Et bien avant les muscles du catcheur, il y avait déjà la discipline du danseur, acquise dès l’enfance dans des cours de ballet, de jazz et de claquettes. Là se trouve l’origine de sa gestuelle précise et hypnotique. Une tension qui rappelle celle d’un Marlon Brando ou d’un James Dean, mais débarrassée du mythe toxique. Une tension qui fascine.
La normalité comme superpouvoir
Le paradoxe est là. À la ville, l’homme des shootings cultive une dégaine d’anti-glamour. Short ample, marcel blanc, casquette vissée sur la tête : les photos volées le montrent comme un New-Yorkais ordinaire, loin de l’esthétique millimétrée des tapis rouges. Enfant de Brooklyn, il a gardé de ses origines une simplicité qui sonne juste.
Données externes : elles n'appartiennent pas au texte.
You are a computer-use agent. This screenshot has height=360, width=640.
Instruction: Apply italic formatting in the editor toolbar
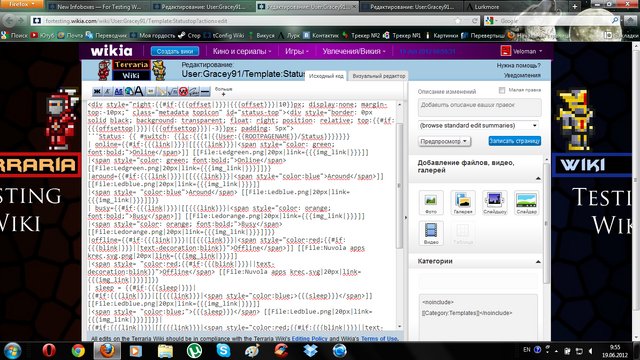click(x=108, y=91)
La clé du succès est peut-être là, dans cette authenticité désarmante que renforcent ses interviews où il semble lui-même dépassé. « Toute cette attention, c’est une situation étrange. Je ne peux pas dire que ça me plaise, mais j’essaie de faire preuve de gratitude », confiait-il à la presse US. Et c’est ce « type normal » que l’on perçoit finalement à travers les personnages qu’il incarne : figures d’une masculinité en crise qui résonnent avec une époque qui se méfie des héros sans failles.
Sur la route du Nebraska
Défi ultime : son incarnation de Bruce Springsteen dans Deliver Me from Nowhere. Le film explore la genèse de l’album Nebraska, un disque culte, aride, enregistré seul sur un magnétophone 4 pistes, que le « Boss » destinait à l’oubli.
Sous la direction de Scott Cooper – réalisateur à la filmographie trop sous-estimée (Crazy Heart, Strictly Criminal, Hostiles) –, il ne s’agit pas de singer une rockstar, mais d’incarner la légende au moment du doute.
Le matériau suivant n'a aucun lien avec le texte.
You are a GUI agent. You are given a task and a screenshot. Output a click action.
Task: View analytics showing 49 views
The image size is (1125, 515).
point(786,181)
Le rôle est pour Jeremy un miroir tendu aux personnages qui ont fait son succès : des génies abîmés issus des classes populaires. Le challenge est de taille, mais c’est un défi taillé sur mesure pour un acteur qui a fait de la tourmente intérieure sa spécialité.
Du jeune prodige de Chicago au « Boss » du New Jersey, le parcours de Jeremy Allen White révèle une ligne directrice : une exploration constante de la fragilité masculine. Son succès n’est pas celui d’une étoile filante mais celui d’un artisan qui, en choisissant la fêlure plutôt que l’armure, a su se rendre indispensable. Il n’est pas juste un acteur qui monte. Il est un acteur qui raconte son époque.